A problem is, that because the applicant failed to notify the people who would be directly and negatively affected by the DCO, that the applicant had applied for a DCO and how people would be negatively effected by its implementation, then there will be an ongoing drift of information into local communities and ongoing repetition of the same information, by pins and everyone else involved.
The applicants own PEIR clearly states:-
1 That there will be a noise impact particularly on Residents of Ramsgate who are under the immediate low flying and unchangeable runway approach and on the takeoff route which is yet to be determined so could have noise impact on any of the towns and villages to the west of the runway up to about 20km away and covering the north south East Kent landmass.
2 That there may be night flights.
3 That there will be reductions in life expectancy related to air pollution particularly PM2.5 particulates. These wouldn’t have dispersed significantly before reaching the coastline when travelling in the prevailing wind direction and would probably be concentrated in the coastal towns when the airflow meets the onshore sea breeze.
It is important that affected people should be aware of the DCO and be able to make and informed choice, balancing the economic benefits against negative health impacts affecting them personally.
The most important aspect of this is the air pollution issue, assuming the “reduced life expectancy” stated in applicant’s PEIR document translates as “kill people” and while the DCO process is a slow, research into air pollution issue is moving rapidly at the moment.
The most recent related news item being The Ford Motor Company’s announcement of a scrappage scheme.
The PEIR document’s information on particulate air pollution was already out of date when it was published as it failed to include the recently published results of studies involving 312,944 people in nine European countries, these results concluded the situation was much worse than previously thought and stated also in the PEIR.
Many NHS websites detail these studies here is a link to one of the clearest articles attachment 1
I am interested in the rapidly changing situation regarding air pollution related to airport facilities e.g. this important and related report has only just been published attachment 2
I did try to enter into a dialogue with the applicant’s environmental team after the previous non statutory consultation and was encouraged to do this by pins, however communication was unsatisfactory inasmuch as they failed to reply after asking for my contact details and saying that they would.
My understanding is that at the moment the DCO process is still front loaded and that environmental mitigation measures are still being formulated, so should I be communicating recent related information to either pins or the applicant or still be engaged in any dialogue related to the DCO with pins, the applicant, any other body?
At this point in the planning process (the Pre-Application stage) we would advise you to liaise directly with the Applicant, as the application for the proposed development is still in the process of being developed, and as such your views still have the opportunity to shape the application.

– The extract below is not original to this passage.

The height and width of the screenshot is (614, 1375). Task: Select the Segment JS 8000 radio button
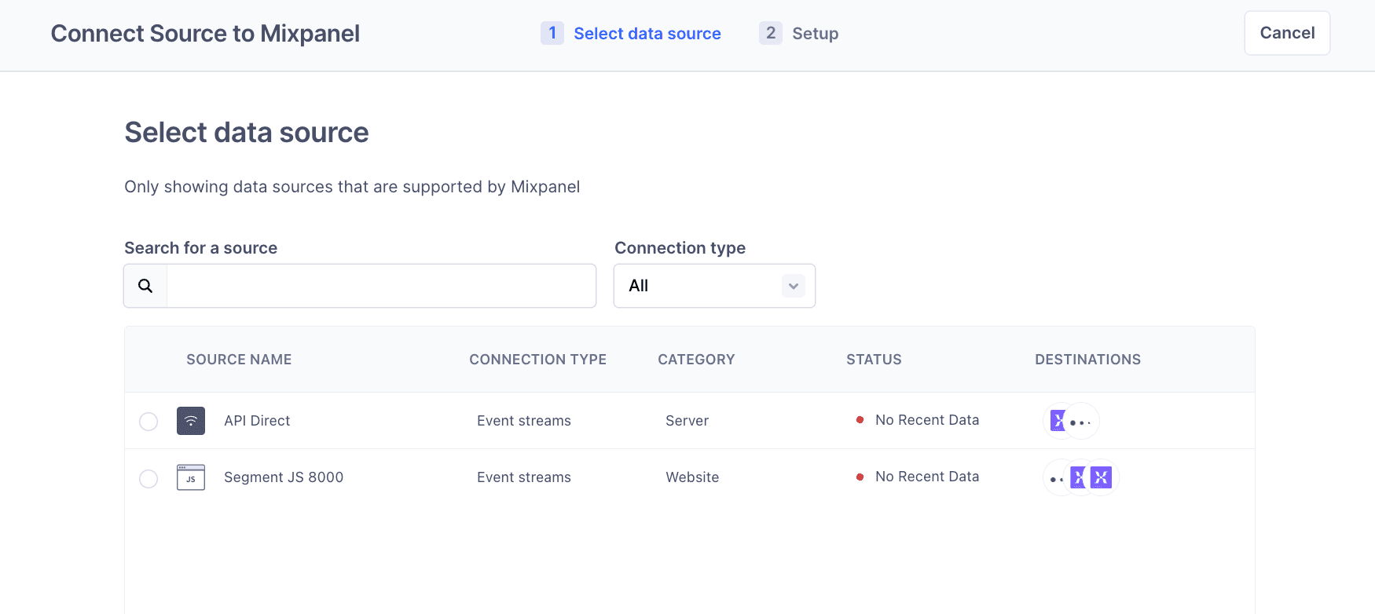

If the application is accepted for Examination you will be able to submit your views to the Planning Inspectorate during the Relevant Representation stage. By submitting a representation during this stage you will be registered as an Interested Party to the project, whereby you will be kept informed of the progress of the project, and your views may be taken into consideration by the Examining Authority assigned to the Examination of the project. I have attached for your information our Advice Note 8.2: How to register to participate in an Examination, which explains in detail the Relevant Representation stage process.